Members of the Broadway community are pushing for change in the industry amid a national reckoning on racial inequality.
Last week, several Black members of the theater community posted statements and videos on social media, while others created their own groups to support Black members of the theater community and larger reform within the industry. These actions came after a large number of Broadway productions and theater companies had issued statements in support of Black Lives Matter, in a move seen as a start but not enough to address the larger issue.
Some institutions have gone beyond their statements, with “Tina,” for example, hosting a company-wide “truth” meeting for Black company members to air any grievances and asking other shows to do the same. Others have donated, including “Slave Play” which donated $10,000 to the National Bailout Fund while issuing a challenge to other shows, and “What the Constitution Means to Me” donating $6,000 to the NAACP Legal Defense Fund. Still, many are looking for shows and industry members to take more concrete actions toward reform.
The Broadway League, which issued a statement in support of Black Lives Matter, said in a statement to Broadway News that the League plans to take further “meaningful action” on the issue.
“The members of the Broadway League are committed to taking meaningful action to address the concerns of our friends and colleagues in the Broadway community and beyond who are calling for change at this crucial moment in our society,” the statement reads. “We recognize that we need to first listen, and to be willing to have difficult conversations. Our members have been meeting with their casts, companies, and other members of the theatre community, listening to needs and concerns in order to set out a pathway forward. We welcome future dialogue with the emerging groups who have raised their voices as we all work towards lasting change.”
After issuing a statement of solidarity, Actors’ Equity held a meeting with its Equal Opportunity Committee, which discussed recommendations for additional contract language for its Black members, as well as additional support, according to a spokesperson for Equity.
Cody Renard Richard, a veteran stage manager, was one of the members who posted on social media last week, speaking about numerous incidents of racism he has faced in the industry and calling on the community to do better. His post was joined by many others, including posts and videos from director and actor Schele Williams, actor Mykal Kilgore and actor and writer Griffin Matthews.
Amid these calls for change, Richard said the initial statements from major Broadway institutions held some weight, but that many felt reactionary, and were posted hours or days after calls for support of George Flloyd and the Black Lives Matter movement.
“It felt like most theaters, most shows, most producers responded to us calling them out and saying ‘why aren’t you standing with us?’ ” Richard said. “It felt a little bit like you’re showing up now because we had to call you.”
The statements also bristle as Broadway remains a majority-white industry. The most recent report from the Asian American Performers Coalition found that within the 2016-2017 season, 95% of all shows were written by white playwrights and directed by white directors. That season 29% of all roles went to minority actors, with 18.6% going to Black performers.
In addition to a lack of representation, as Asmeret Ghebremichael, Richard and others have detailed, the industry has not always been welcoming to people of color.

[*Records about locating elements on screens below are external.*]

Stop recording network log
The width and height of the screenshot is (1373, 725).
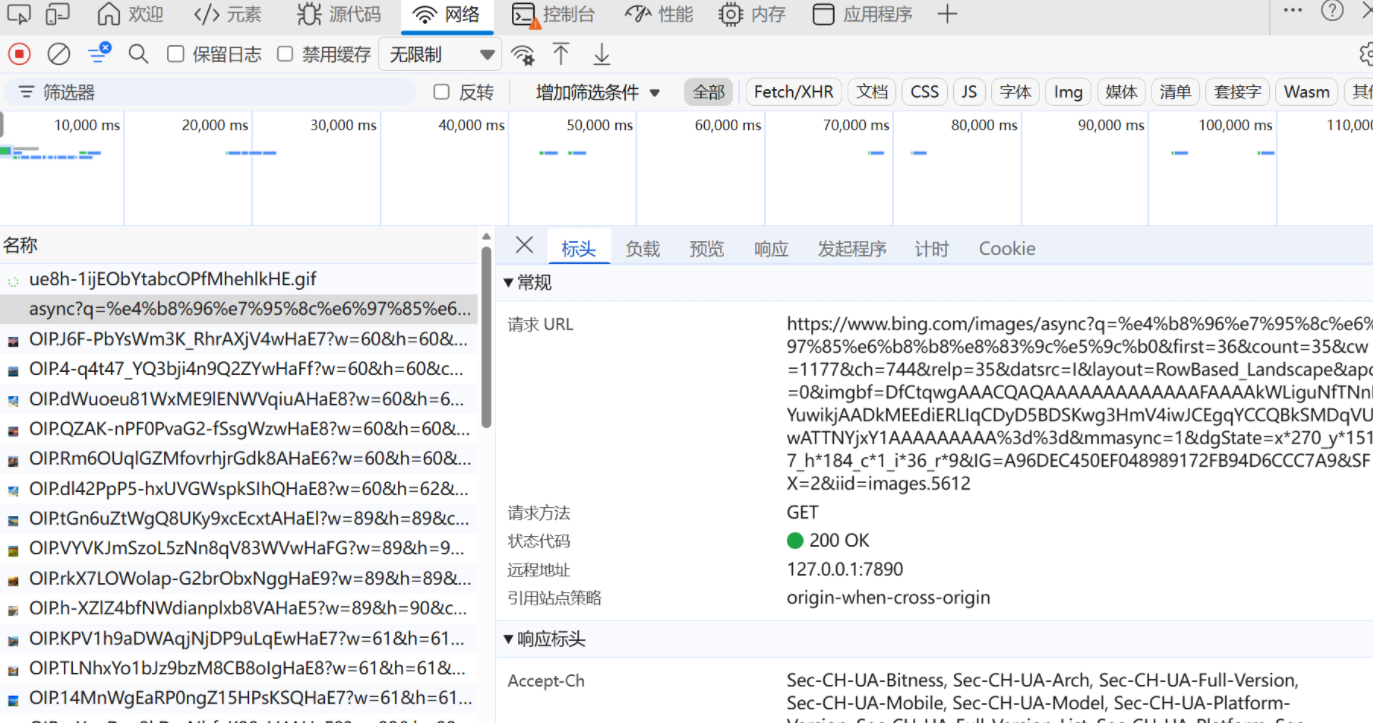20,54

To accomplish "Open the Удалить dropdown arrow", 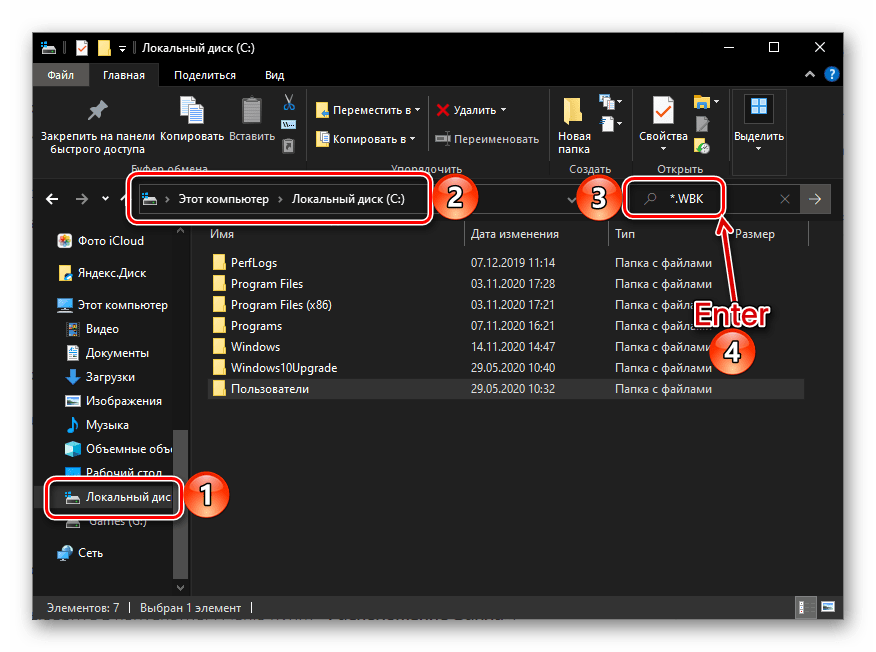I will tap(503, 110).
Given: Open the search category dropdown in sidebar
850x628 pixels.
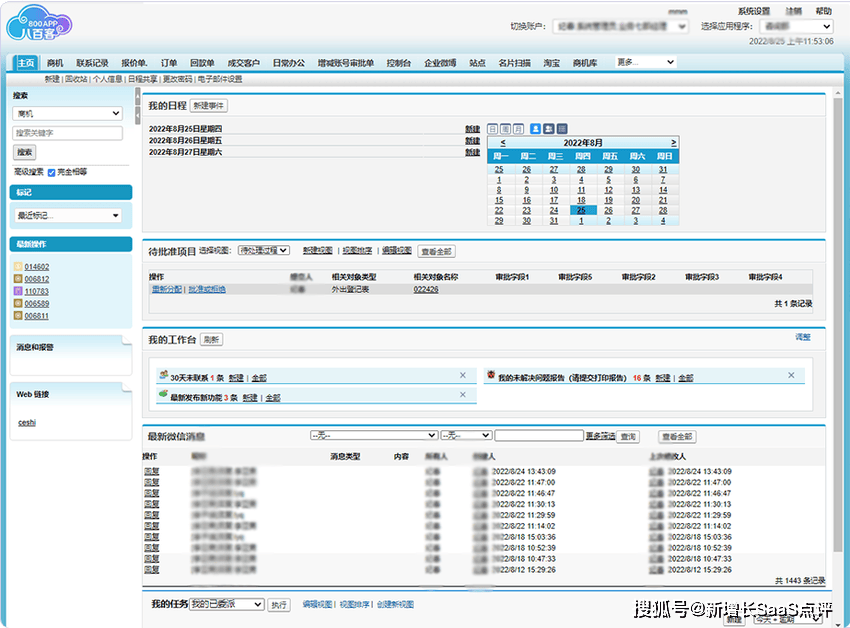Looking at the screenshot, I should click(67, 114).
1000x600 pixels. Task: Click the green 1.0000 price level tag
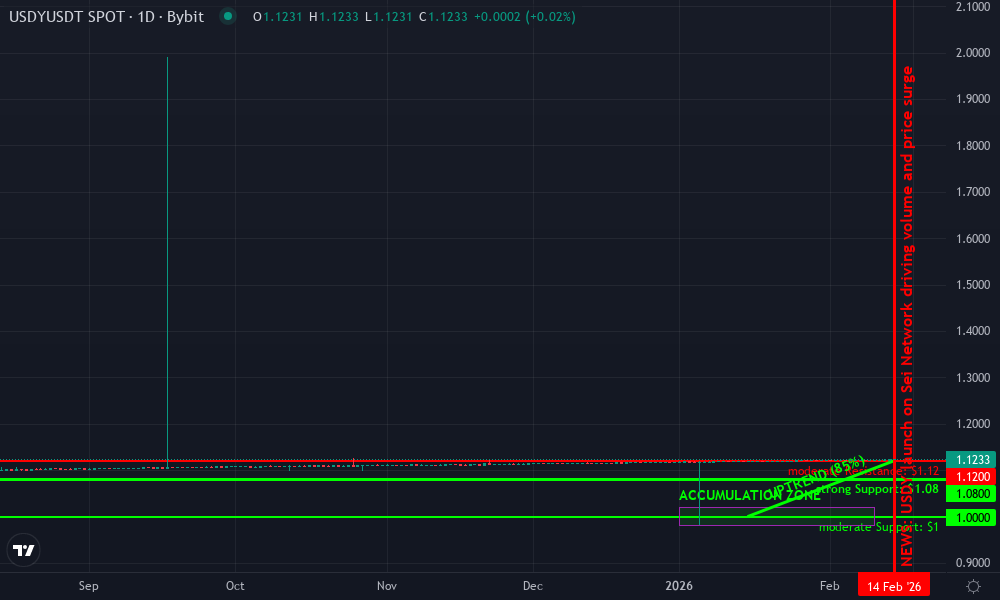971,516
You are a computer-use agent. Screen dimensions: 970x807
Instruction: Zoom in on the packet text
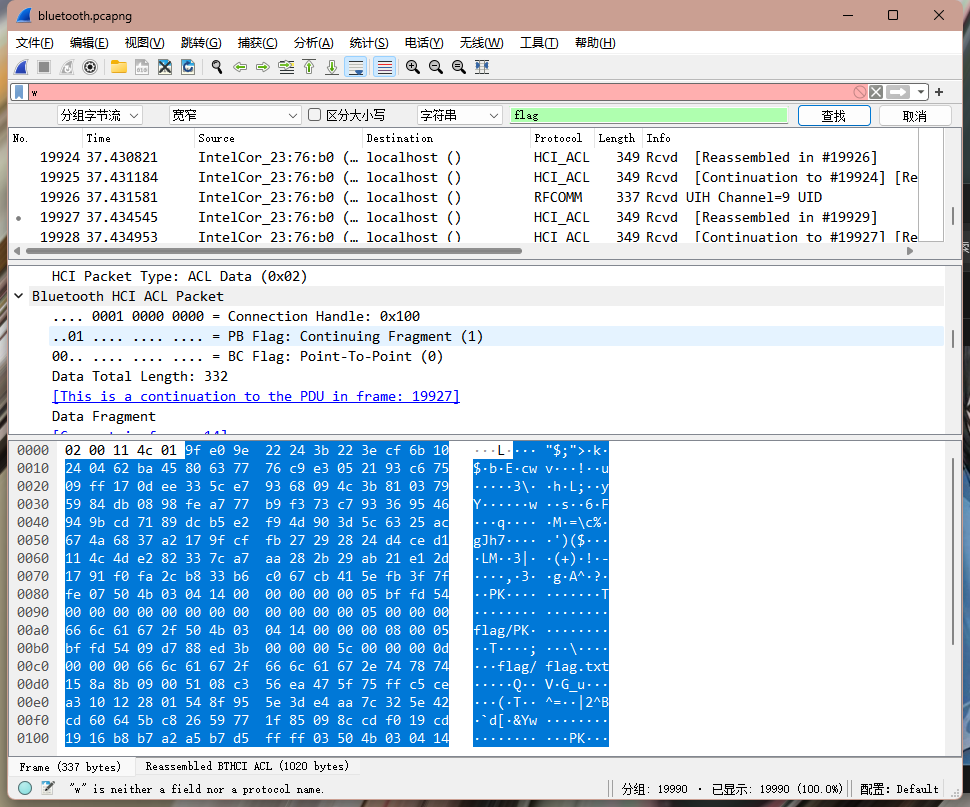(x=412, y=67)
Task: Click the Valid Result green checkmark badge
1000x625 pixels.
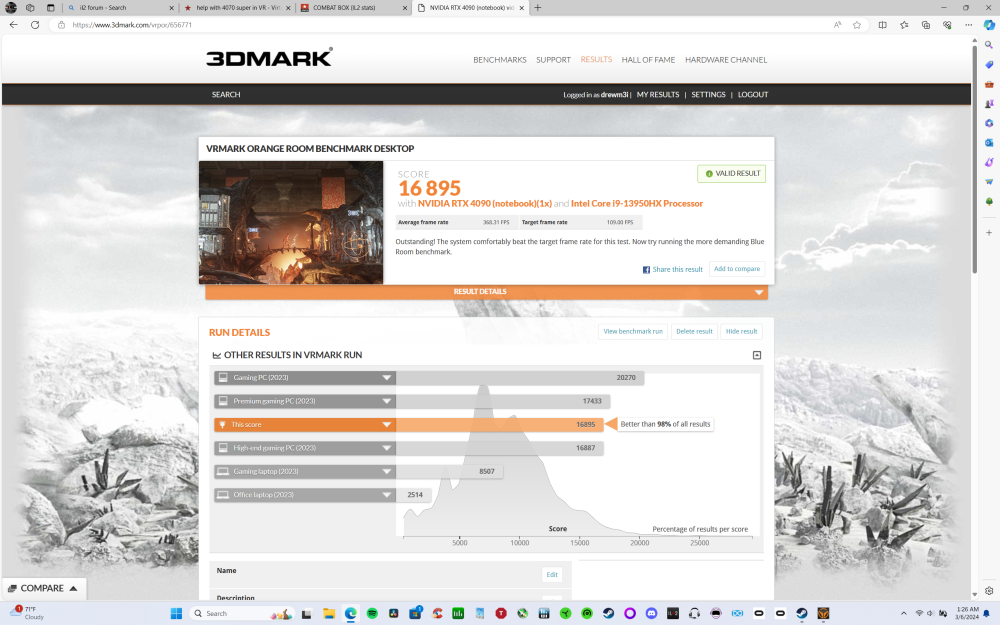Action: (x=731, y=173)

As larger institutions grapple with the issue, groups such as Broadway for Racial Justice and the Broadway Advocacy Coalition have stepped in to push conversations and aid forward.
The Broadway Advocacy Coalition, which was founded in 2016 by members including Adrienne Warren, Britton Smith and Christian Dante White, is hosting a three-day forum specifically for the Broadway industry to “heal, listen and hold itself accountable to its history of white supremacy while moving towards becoming an anti-racist and equitable space.” The group received a $50,000 donation from Broadway Cares/Equity Fights Aids to support its efforts.
Broadway for Racial Justice, created last week by actor Brandon Nase, sprung up to address emergency financial needs for people of color within the industry, and particularly those who are not yet affiliated with a union.
The organization, which has been pushing industry members to ask their Broadway shows and institutions to take action, also aims to establish a hotline helmed by people of color for other industry members of color to call when they feel they have encountered racist behavior. Hotline leaders would, in turn, refer the complaint to the appropriate union or speak on that person’s behalf.
In the past week, Nase said his group has been in contact with others, as more Black industry members speak up and look for change.
“We need all the voices that we can get, and everybody is fighting together,” Nase said.